Pro-staff Contributor: Zach Raulie
Spring turkey season in the south has come to an end and in a few weeks most other states will close the books on their seasons. It has been an unforgettable and very successful season in many different ways for my wife and me. My wife got her first kill and I witnessed many great things in the woods while enjoying time with the new and veteran turkey hunters in my life.
The question then arises: now that we’ve harvested birds, and hopefully you have had success as well, what do we do with your trophy to preserve the memory? Here are a few post season projects I enjoy working on.
This seems obvious but a single, well-shot photo can tell an amazing story of a successful hunt.
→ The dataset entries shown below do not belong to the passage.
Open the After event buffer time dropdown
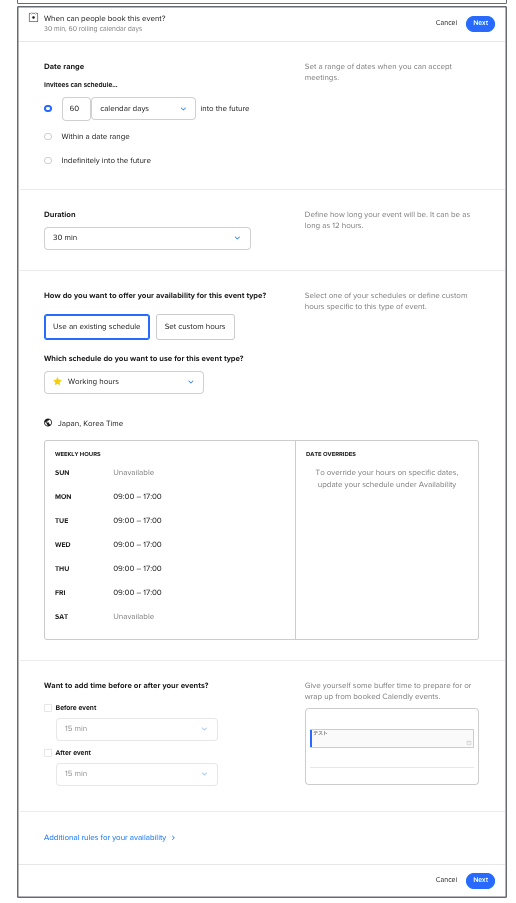 click(137, 774)
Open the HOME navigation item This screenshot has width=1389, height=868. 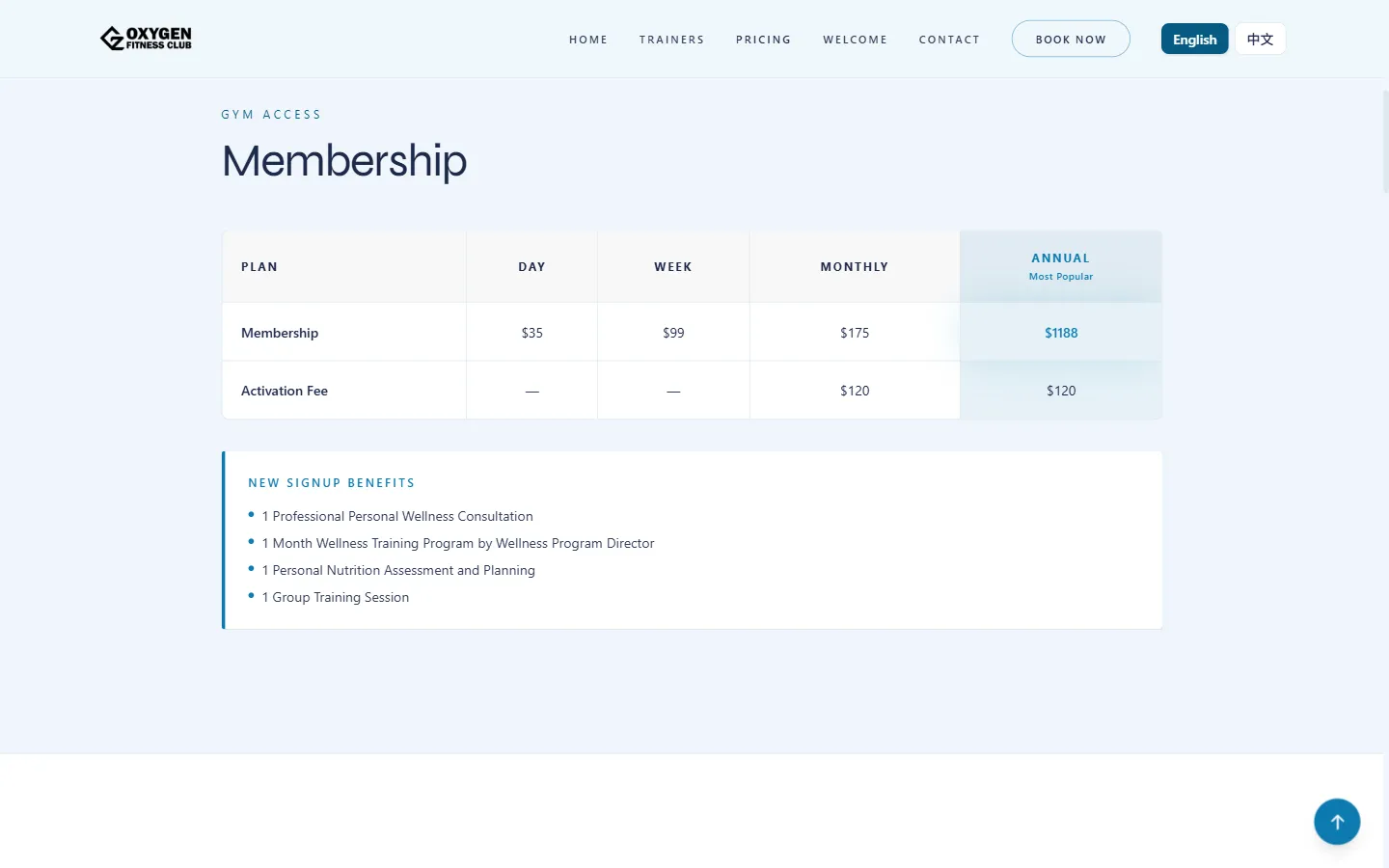tap(588, 40)
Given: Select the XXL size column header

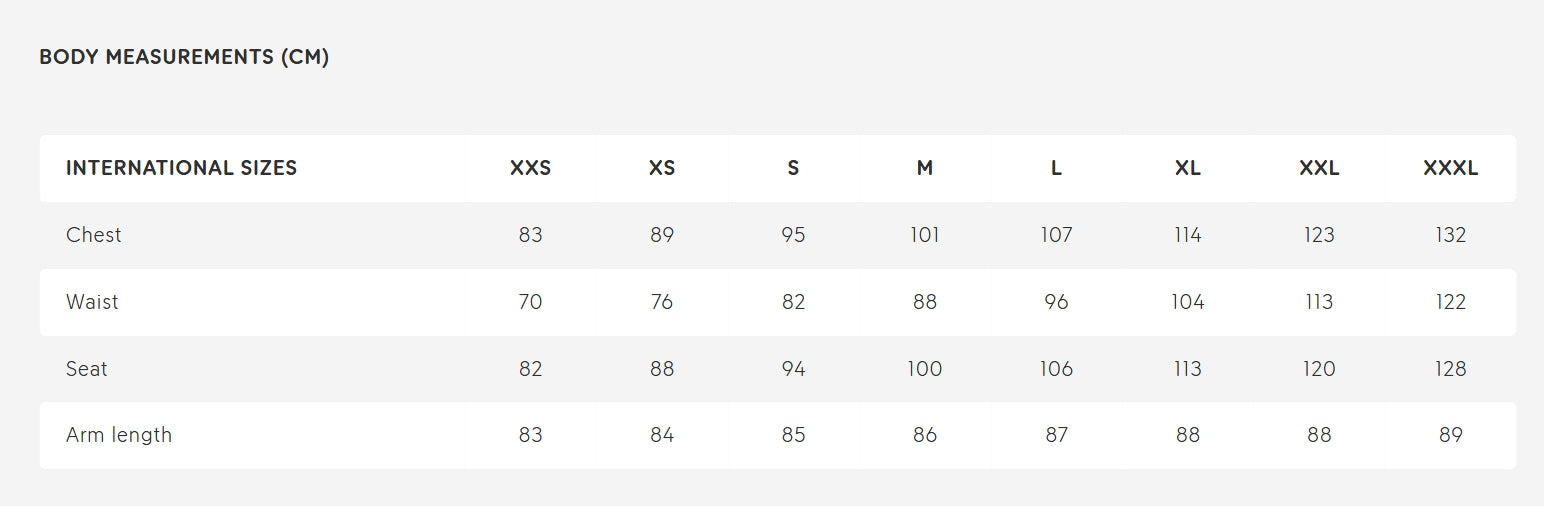Looking at the screenshot, I should (1319, 168).
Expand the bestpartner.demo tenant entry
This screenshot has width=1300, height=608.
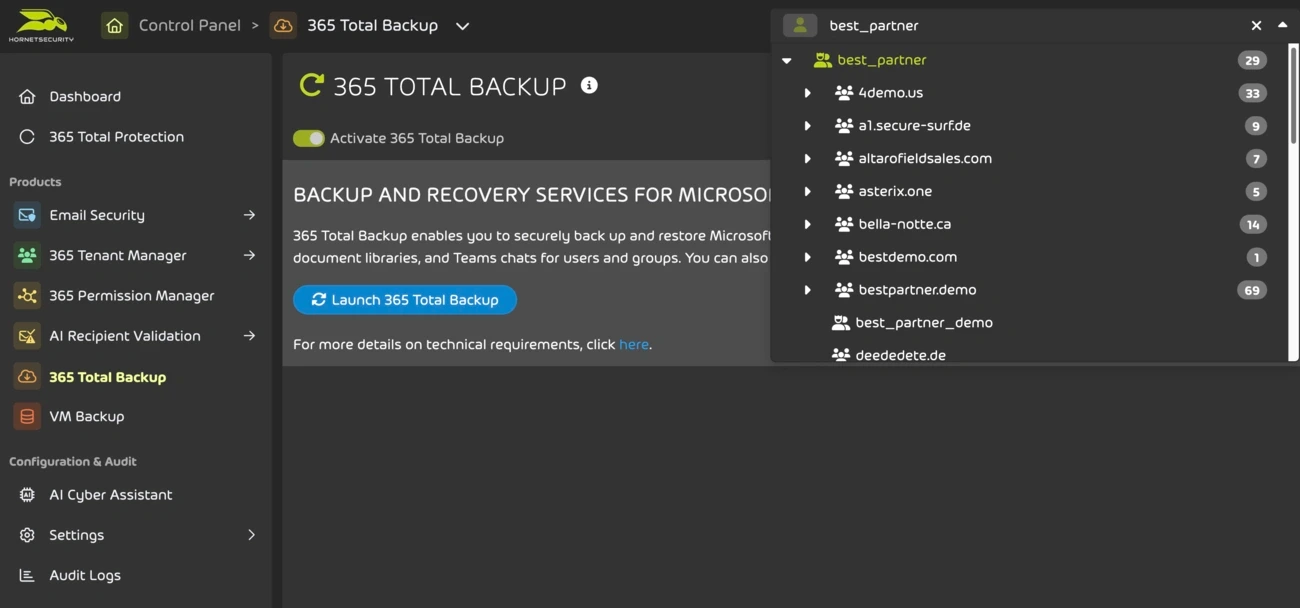click(807, 289)
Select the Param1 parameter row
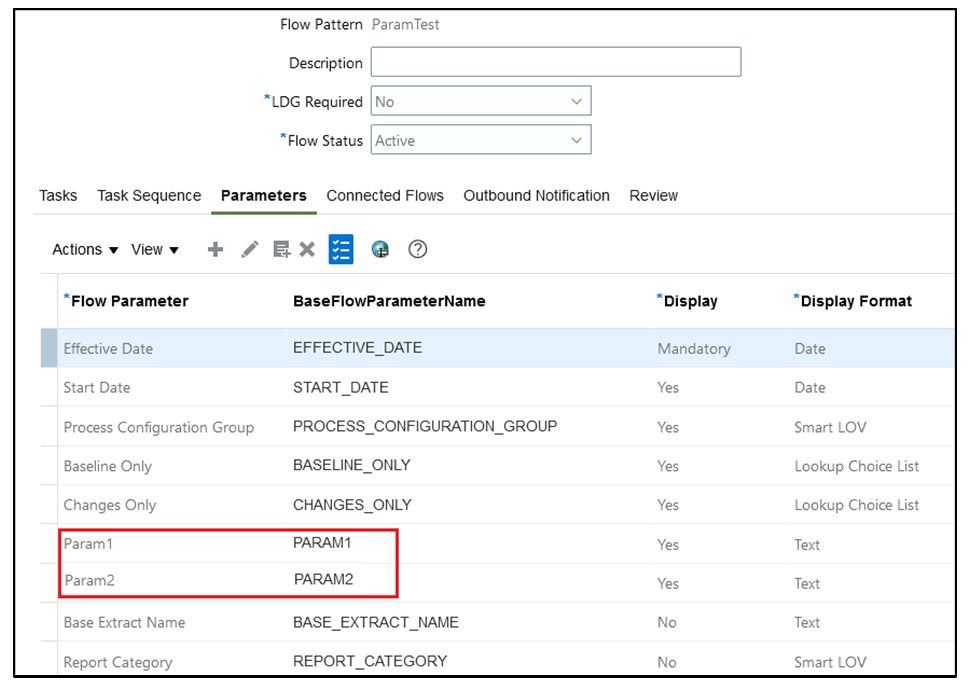Screen dimensions: 980x687 coord(85,545)
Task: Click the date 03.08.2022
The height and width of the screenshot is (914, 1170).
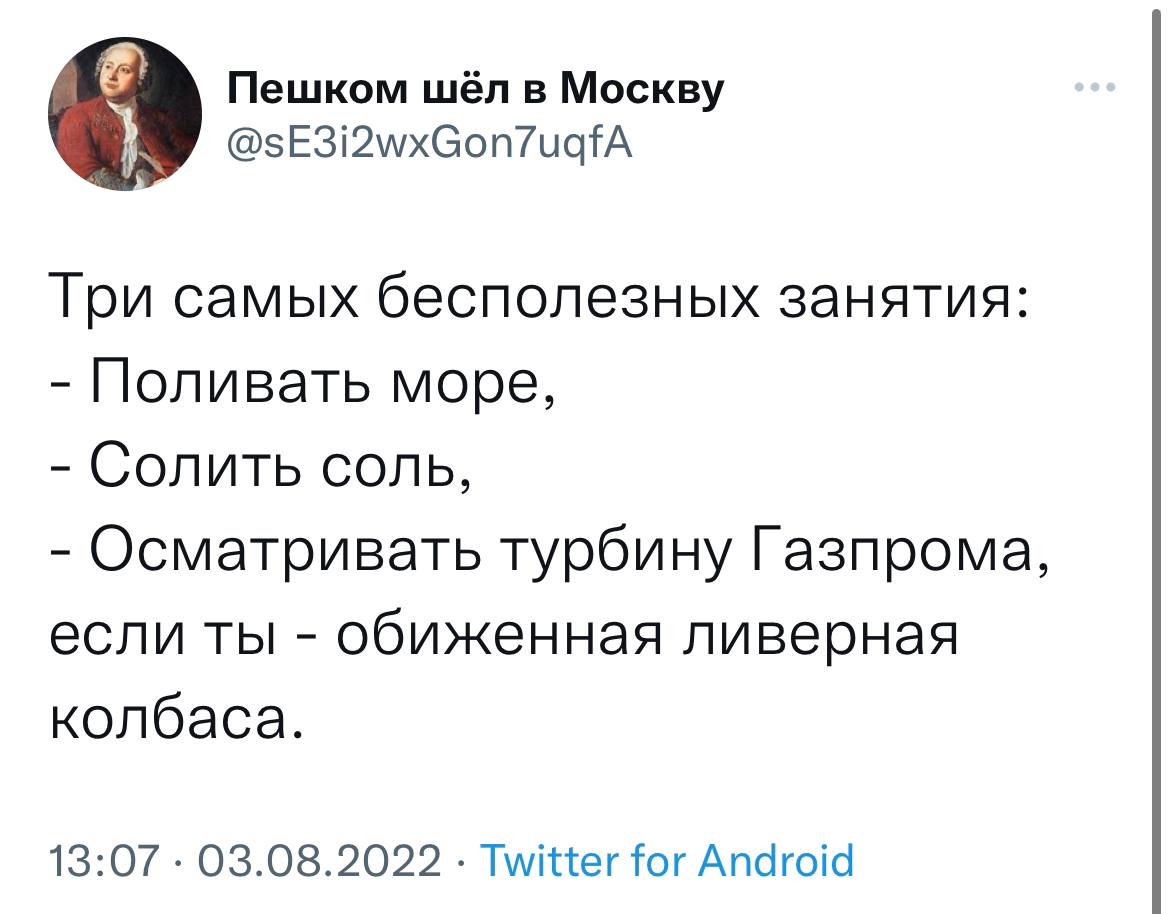Action: [x=320, y=860]
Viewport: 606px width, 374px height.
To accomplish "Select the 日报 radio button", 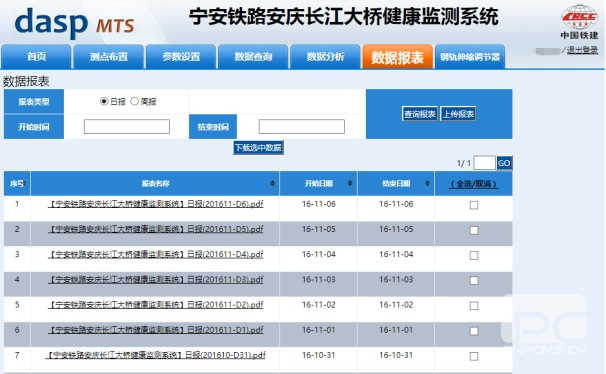I will [x=104, y=101].
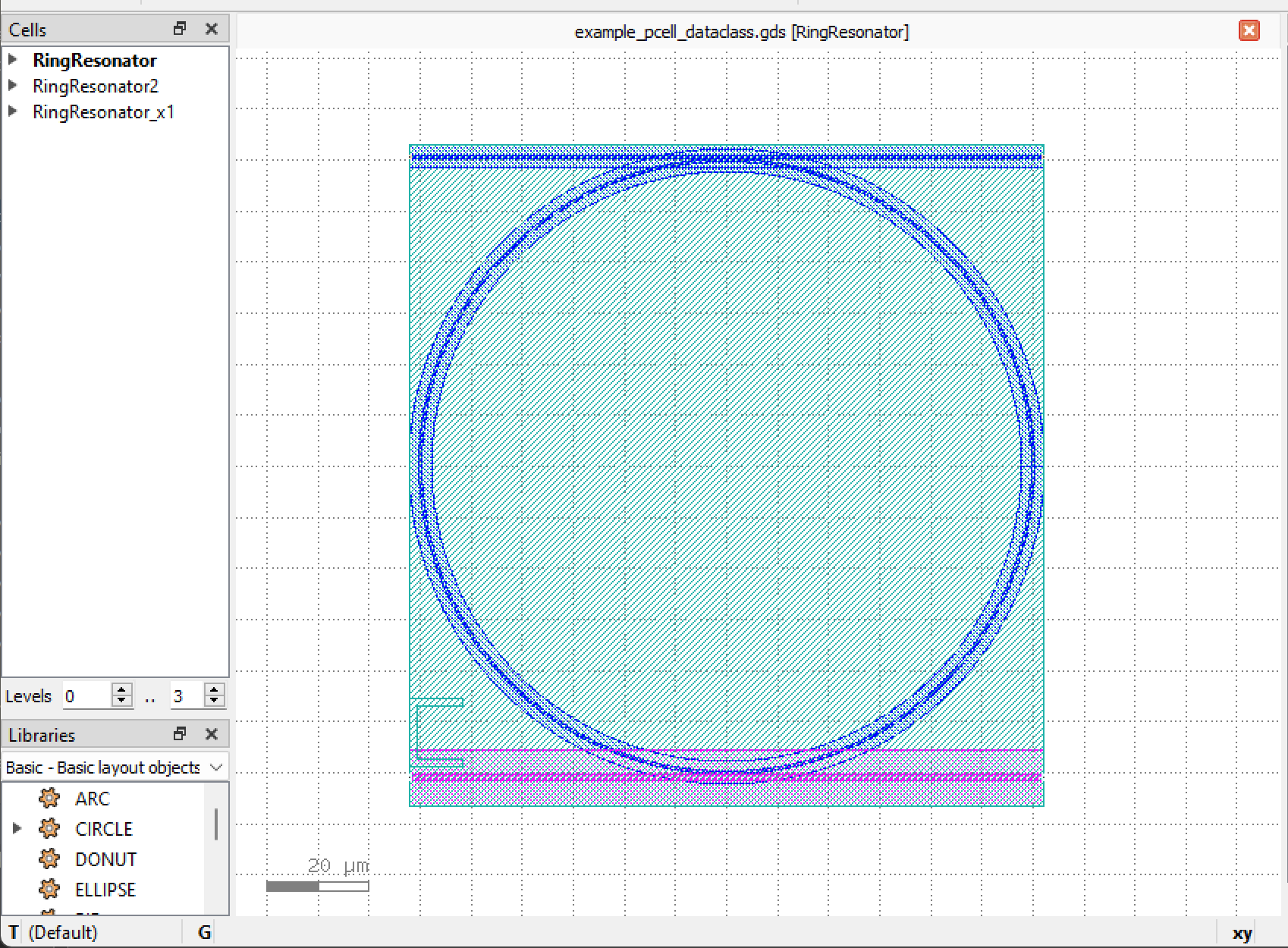This screenshot has height=948, width=1288.
Task: Open the Basic library dropdown
Action: [x=115, y=768]
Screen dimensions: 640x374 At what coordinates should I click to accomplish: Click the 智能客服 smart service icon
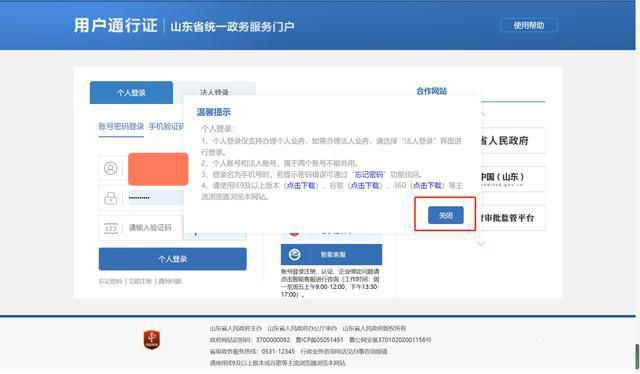click(x=295, y=254)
Digital photography is great, but I still like to print out the best photos and on the back of them write down the location, date and time of the hunt, conditions and bird’s measurements. Maybe you guided someone to harvest their first bird or it was your child’s first hunt. Encapsulate that memory with a framed photo for them as a reminder of a great experience with you.
2. Preserve the Tail Feathers, Beards and Spurs
I love taxidermy and preserving the trophies of spring. There are many mounts available out there by extraordinary artists. But full-body turkey mounts aren’t for every hunter (or their spouse) or budget. There are multiple ways you can preserve your trophy yourself with a little creativity.
Many turkey hunters keep the beards, spurs and shotgun shell from their harvest. Don’t just toss those in a drawer once you clean them. A friend of mine likes to write a quick description of the hunt and the bird’s measurements on a piece of paper, then roll it up and place it inside the shot shell to revisit those memories another day. A lot of us emphasize the use of the shot shell and glue the beard to be displayed in it. I have kept the beards and spurs from my successful spring hunts to hang for display.
I also keep every set of tail feathers, if in good condition, after a hunt. I have some of the more memorable fans displayed in our home while others I save for use in next years decoys. I am currently working on a framed shadowbox display of my wife’s first turkey (fan, spurs and beard). I will blog about how to build one of these once I’ve completed the project.
3. Wing-bone Turkey Call
Years ago, my Uncle David made my father a turkey call out of a wing bone from the turkey he had killed. It wasn’t until last year that I attempted to make one of these. Surprisingly it was fun and very simple to make!
1. While cleaning the birds from our hunt, we remove the three wing-bones key to making this call.
2. Boil the bones and remove any excess meat from them.
3. Using a dremel tool or small saw, cut the pieces to the desired size.
4. Dry fit the pieces. Then use a 2-part epoxy to affix the bones together and let dry.
5. Sand the calls down to finish them off. Date the call and location of hunt.
6. Finally, add several coats of high gloss to really finish the call off nicely.
I can’t say I use this call much for hunting, even though it can be surprisingly effective in the woods, but it serves as a great memory of the hunt! The project can also be a fun thing do with your kids. Don’t be afraid to experiment when you make these either—the first wing-bone call I made was a little crude—but after that prototype, the calls I’ve created for friends are much nicer.
I hope you enjoyed all of these ideas and try a few out! These projects are a great way to extend your season and pay further respect to the bird you harvested. As many have said, it’s not about the kill but preserving the memory of the hunt that is most important.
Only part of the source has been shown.